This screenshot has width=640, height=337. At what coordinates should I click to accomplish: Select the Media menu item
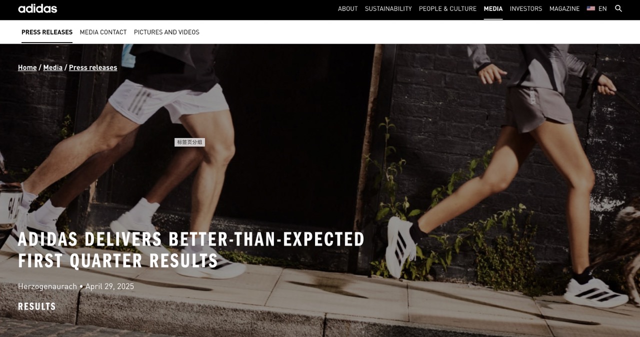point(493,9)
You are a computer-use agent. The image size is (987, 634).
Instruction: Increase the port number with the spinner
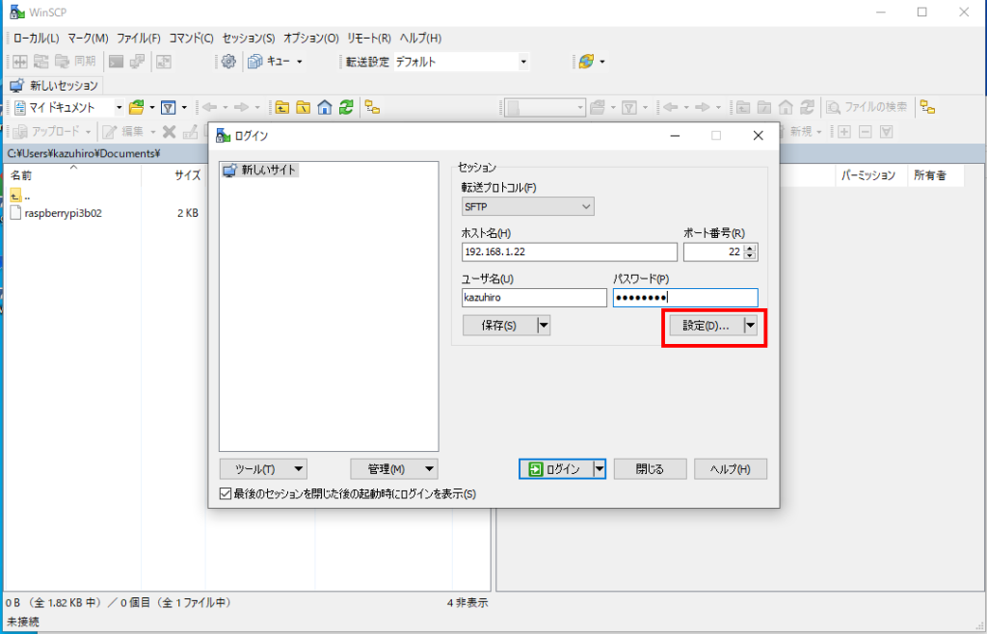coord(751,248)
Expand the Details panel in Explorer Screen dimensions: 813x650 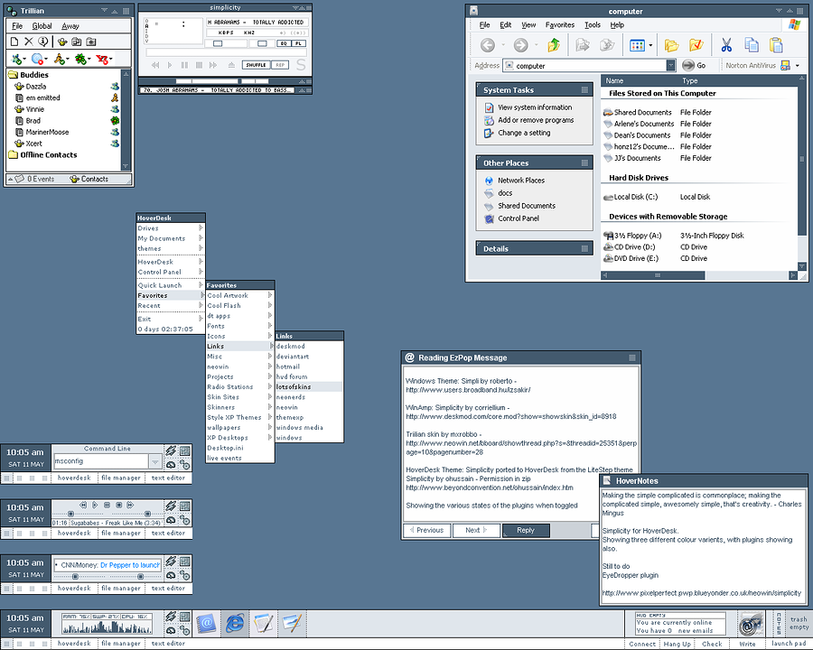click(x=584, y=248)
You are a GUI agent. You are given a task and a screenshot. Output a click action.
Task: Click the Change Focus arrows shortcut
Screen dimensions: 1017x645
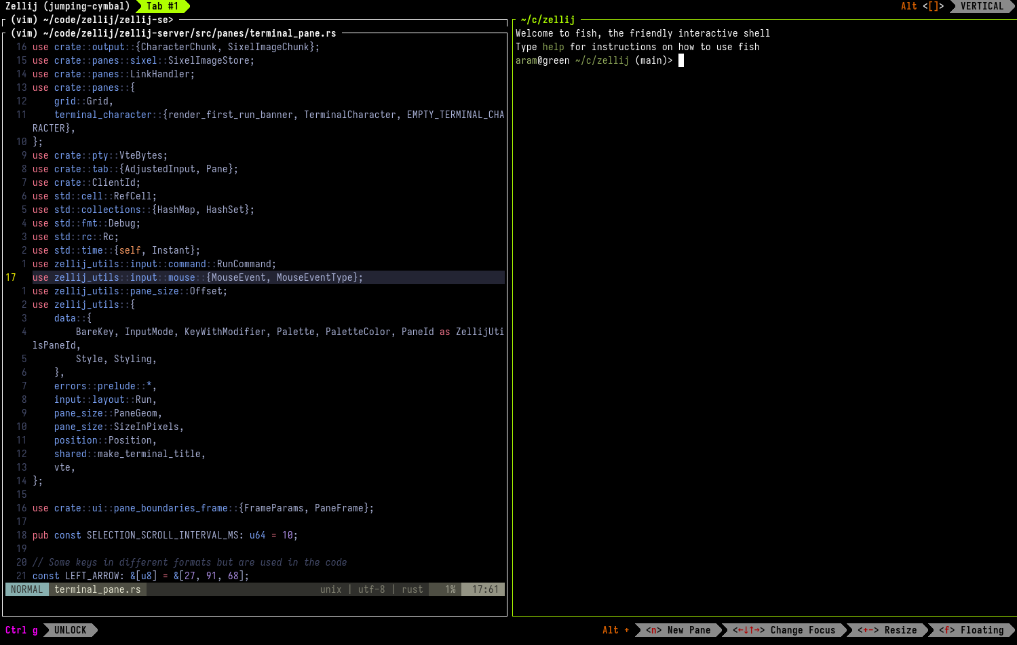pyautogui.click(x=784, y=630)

### EXERCISE REQUIREMENTS
Word for word, repeat only the lines from the line containing "Task: Click the Change Focus arrows shortcut" through the end of the data, without any pictures.

### RESPONSE AREA
Task: Click the Change Focus arrows shortcut
Screen dimensions: 1017x645
pyautogui.click(x=784, y=630)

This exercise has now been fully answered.